• **Work to be completed**
Convert the records between the line containing "You are a computer-use agent. Viewport: 1008px" and the line containing "click(527, 463)", inclusive, into a two-column CSV with the columns instruction and action, one row for each record, placing each value in a single quoted field with line breaks replaced by spaces. Omit the pictures from the output.

• **Material provided**
┌──

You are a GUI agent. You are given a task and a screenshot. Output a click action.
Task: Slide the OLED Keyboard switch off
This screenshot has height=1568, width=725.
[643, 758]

└──
┌──

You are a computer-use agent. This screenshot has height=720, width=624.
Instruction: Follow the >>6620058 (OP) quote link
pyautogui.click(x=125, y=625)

└──
┌──

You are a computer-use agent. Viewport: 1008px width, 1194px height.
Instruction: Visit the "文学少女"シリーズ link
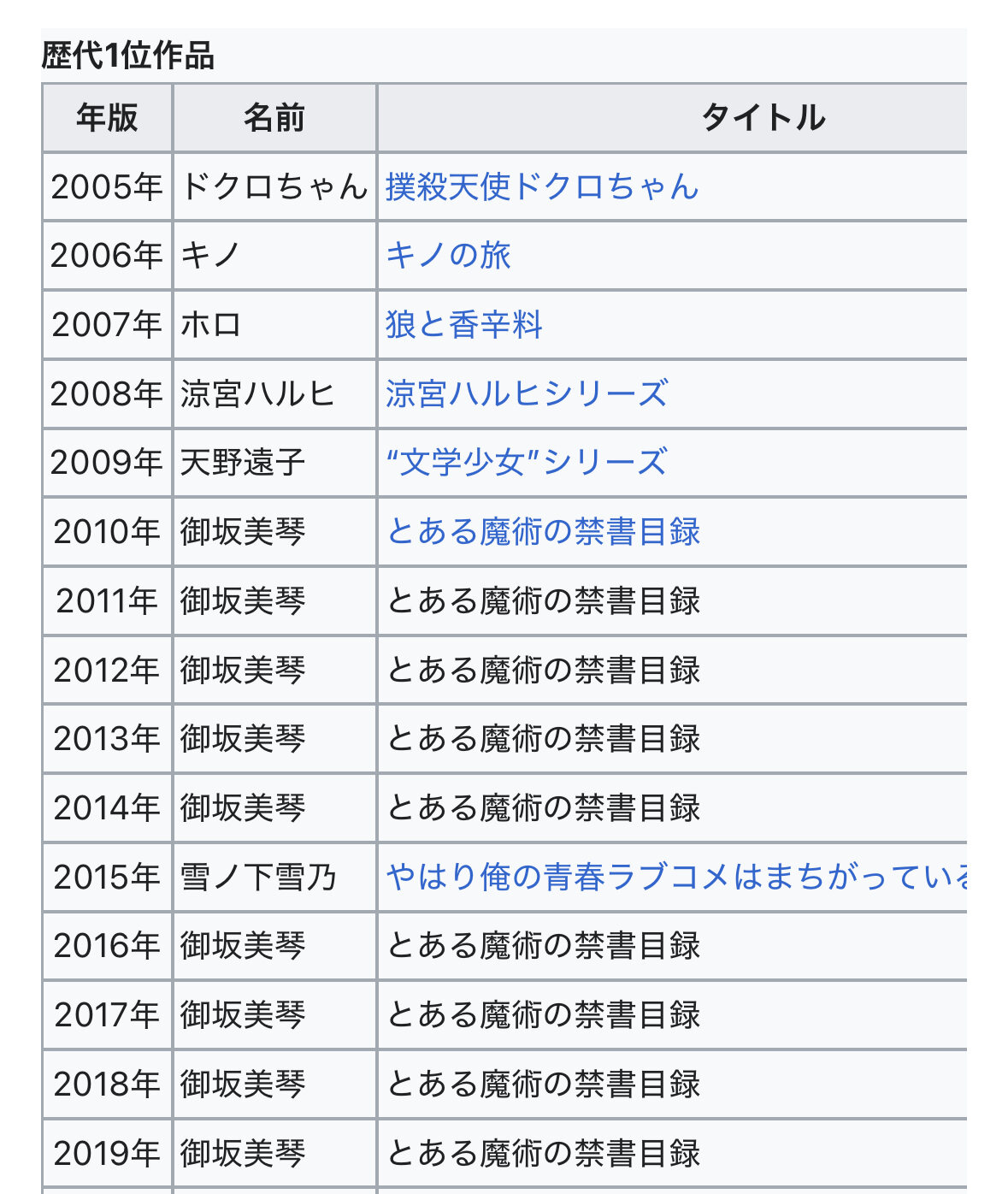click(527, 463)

└──

• **Result of the exercise**
instruction,action
"You are a computer-use agent. Viewport: 1008px width, 1194px height. Instruction: Visit the ""文学少女""シリーズ link","click(527, 463)"